Above all, I want to hold the discipline of visible change every loop. A pure-refactor loop is a failed loop. Every loop should leave a "before/after" Playwright screenshot.
Mindset
The loops run alone. The user won't steer each iteration. So there are two things I want to be especially careful about.
First, don't defer judgment. Twenty-four items in the backlog doesn't automatically mean twenty-four meaningful loops. Each time, ask "does this move the product forward?" If the answer is fuzzy, pick something else. Don't grab something just because it's in the spec.
Second, obsess over completion. I'd rather have something small and finished than something half-built. A finished tap-tempo beats a half-done BPM system. The user looks at what's there when they open it again. "Almost-worked" has no value.
Above all, this is a toy too. Don't lose the fun. A cat GIF popping out is this project's identity.
Notes
- The user prefers Korean conversation and short terminal output. Devlogs and LOOP.md are Korean-primary.
- localStorage is at v6. The "bump and drop" pattern worked. The moment URL sharing lands, that schema becomes an external contract and migrations become a real concern.
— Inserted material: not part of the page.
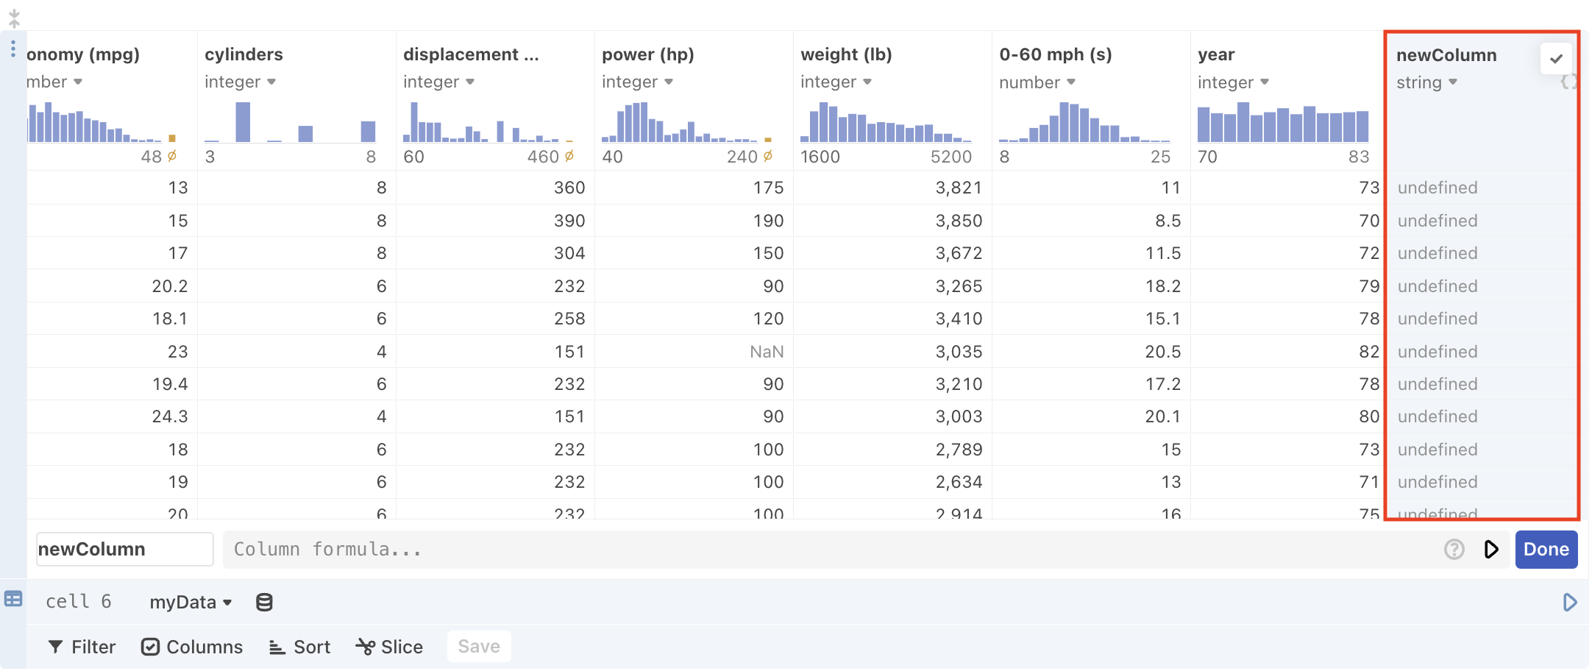The width and height of the screenshot is (1592, 671).
Task: Open the Sort menu
Action: pyautogui.click(x=299, y=647)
- Some of the 24 DJ effects (OVERDRIVE↔DISTORT, ECHO↔REV-ECHO) look redundant. Consolidation or differentiation is cleanup for later.
- FX canvas uses
mix-blend-mode: screen— it looks great on desktop, but on mobile Safari it's unknown. Verify when doing mobile work. playwright.config.jshasreuseExistingServer: true, so tests are much faster with the dev server up. During loops, keep 5174 alive.- Before entering a loop, start with
npm run test:desktopto confirm a green baseline. If something's broken, fix that first before starting new work.
From the next loop onward, this actually begins. Small, finished changes, a screenshot every time, starting from whichever of the three axes is the weakest. Something the user can go "oh" at when they open it again.